While many of the founding fathers professed Christian beliefs, the aforementioned examples make it clear several of the major authors, while still religious, had views deviating from the teachings of the Christian church. Jefferson’s “wall of separation between church and state” was largely a result of his and others’ fear that the Christian church would gain too much power and become entwined with government, as was true in England at the time. Indeed, Madison, Jefferson and others saw just that happening even as they wrote the Establishment clause, and worked tirelessly in those first years, using both their voices and actual legislation, to ensure the church and state did in fact remain separate (see the Statute of Virginia for Religious Freedom, which Jefferson authored).

The actual Constitution itself offers little support for the “Christian nation” theory.

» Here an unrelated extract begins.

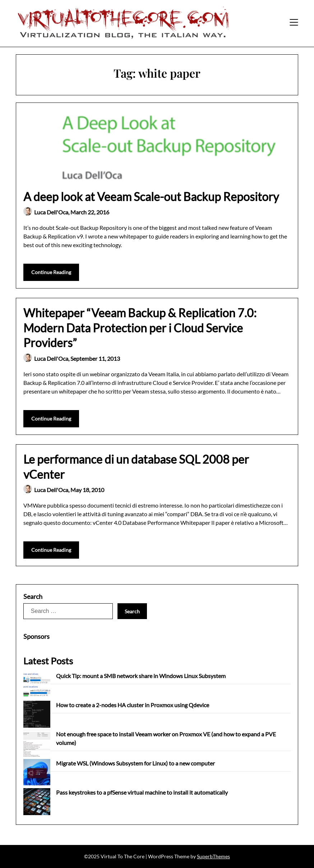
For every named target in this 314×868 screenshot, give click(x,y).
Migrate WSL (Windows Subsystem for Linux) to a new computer (135, 763)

In fact, none of the words “Jesus,” “God” or “Bible” even appear. The “Laws of Nature and of Nature’s God” and the “Creator” that appear in the Declaration of Independence refer not to the Christian God, but to a more general God in the Deist sense (keep in mind that Madison, Jefferson, Franklin, and Paine all believed in God, but not in the Christian God). In fact, even though there are many statements made by founding fathers stressing the Christian religion, no references to Christianity can be found in the Constitution.

The disparity between the words the founding fathers publicly spoke and the words they wrote in the Constitution sends a very powerful message. The authors showed great restraint and wisdom to leave Christianity out of the Constitution. After all, if a Christianity-based government was what the authors intended, it would have been a simple matter to include their intentions in the Constitution. Rather, the founding fathers specifically designed the Constitution to protect Christianity and all other religions by detaching them from governmental support and control.

We may now answer our initial question. Were the founding fathers Christians? Yes, many of them, but not all. Can we then say they intended to endorse a Christianity-based government? The evidence, from the intentionally secular nature of the Constitution to the words and actions of the founding fathers and their explicit design separating church and state, clearly indicates no. Instead, they wisely chose to leave religion not in the hands of the government, but in the hands of the people.